| Plugin Title | Enforce PostgreSQL SSL Connection |
| Cloud | AZURE |
| Category | PostgreSQL Server |
| Description | Ensures SSL connections are enforced on PostgreSQL Servers |
| More Info | SSL prevents infiltration attacks by encrypting the data stream between the server and application. |
| AZURE Link | https://docs.microsoft.com/en-us/azure/postgresql/concepts-ssl-connection-security |
| Recommended Action | Ensure the connection security settings of each PostgreSQL server are configured to enforce SSL connections. |
- Log in to the Microsoft Azure Management Console.
- Select the "Search resources, services, and docs" option at the top and search for PostgreSQL.
- On the "Azure Database for PostgreSQL servers" page, select the database by clicking on the "Name" as a link that needs to be examined.
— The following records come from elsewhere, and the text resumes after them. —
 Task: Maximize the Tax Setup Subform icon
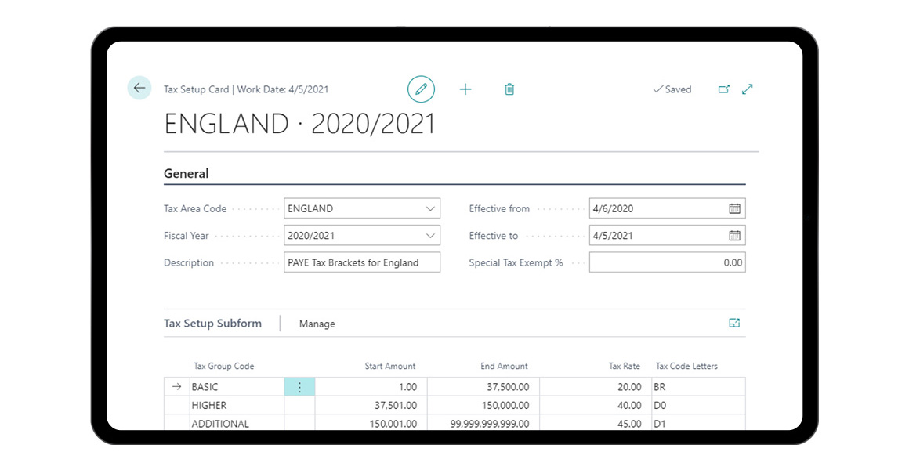click(734, 323)
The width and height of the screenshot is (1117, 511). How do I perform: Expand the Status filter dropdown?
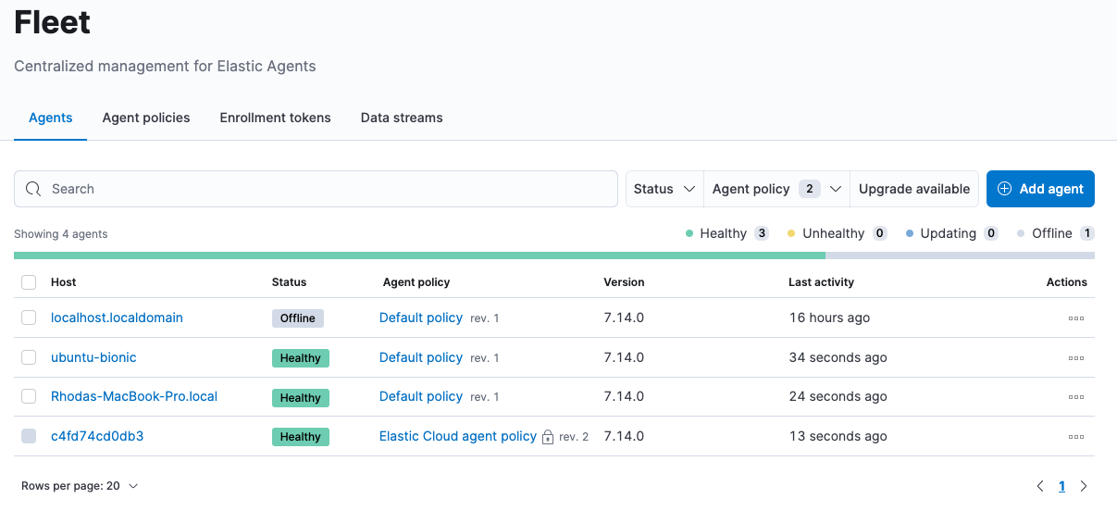pos(664,189)
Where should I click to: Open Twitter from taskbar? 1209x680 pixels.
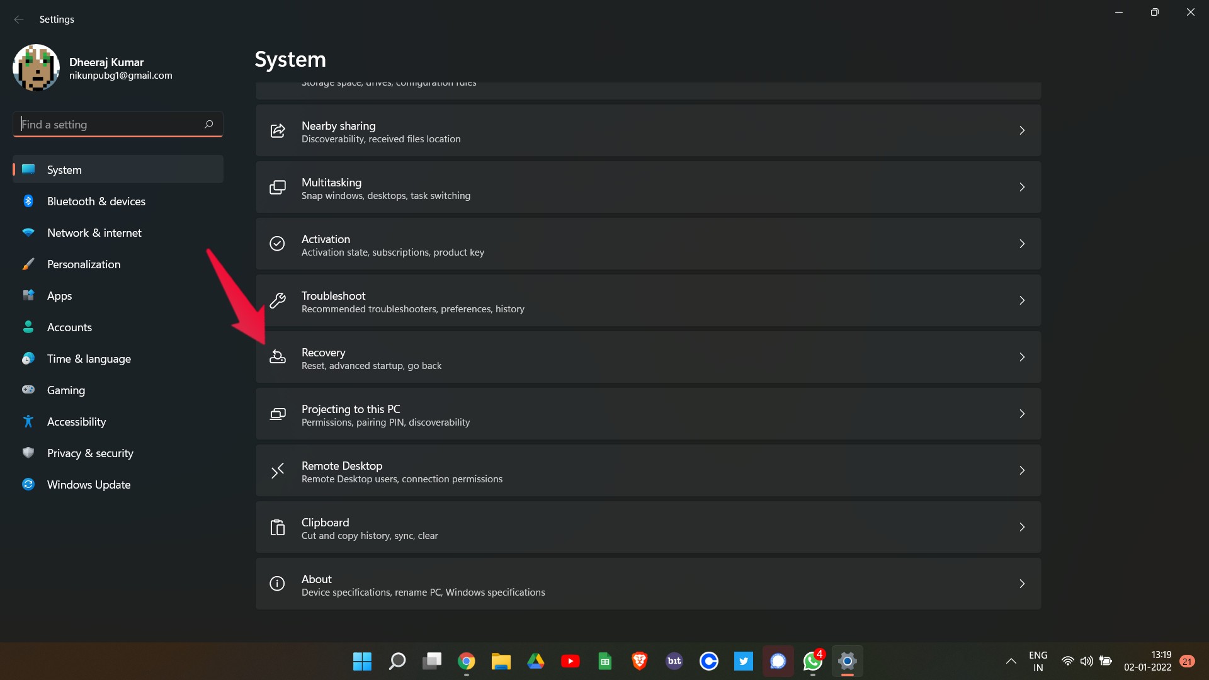point(743,661)

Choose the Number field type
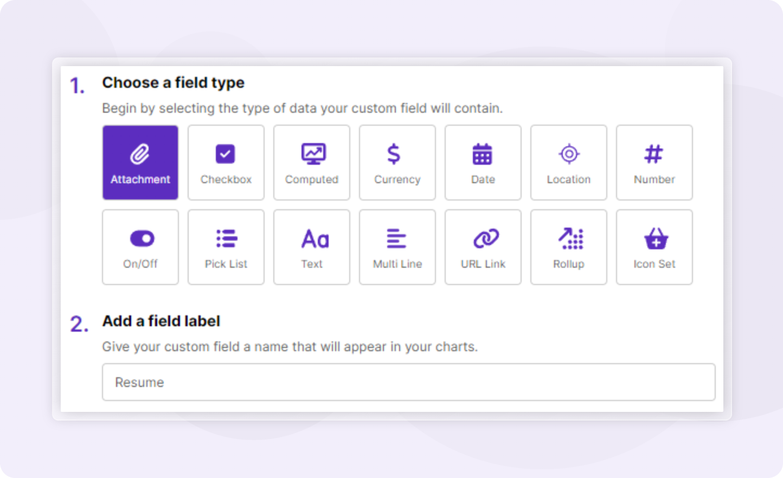(654, 162)
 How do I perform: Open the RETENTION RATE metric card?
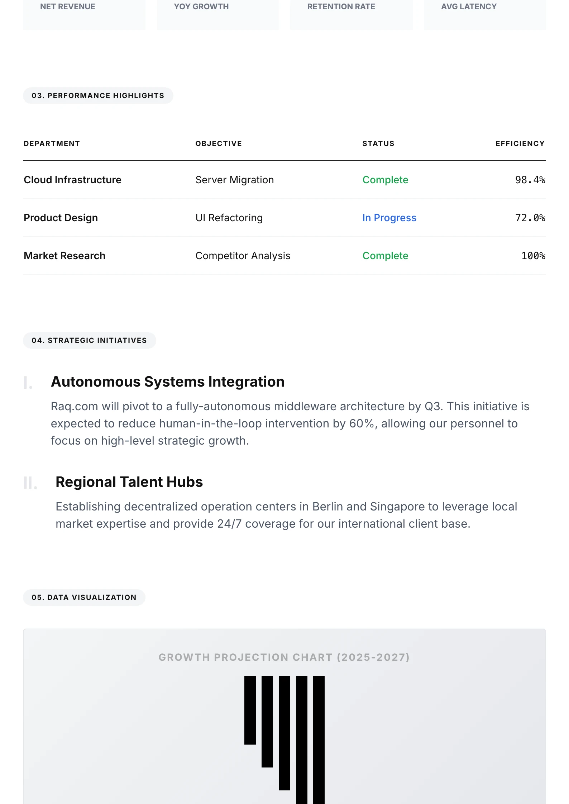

- Scroll down the left navigation panel and choose "Connection Security" under "Settings."
- On the "Connection Security" page, search for "SSL settings". If the Enforce SSL connection is set to "DISABLED" this is a security risk as data is transmitted unencrypted. This is against azure best practices.
- To enable the "SSL Connection" select "ENABLED" from the toggle configuration button. In the "TLS setting" select the highest version "1.2" as of now.
- Click on the "Save" button at the top to make the changes.
- Repeat step number 3 - 7 to ensure the server parameters for each PostgreSQL server have the ssl connection enabled.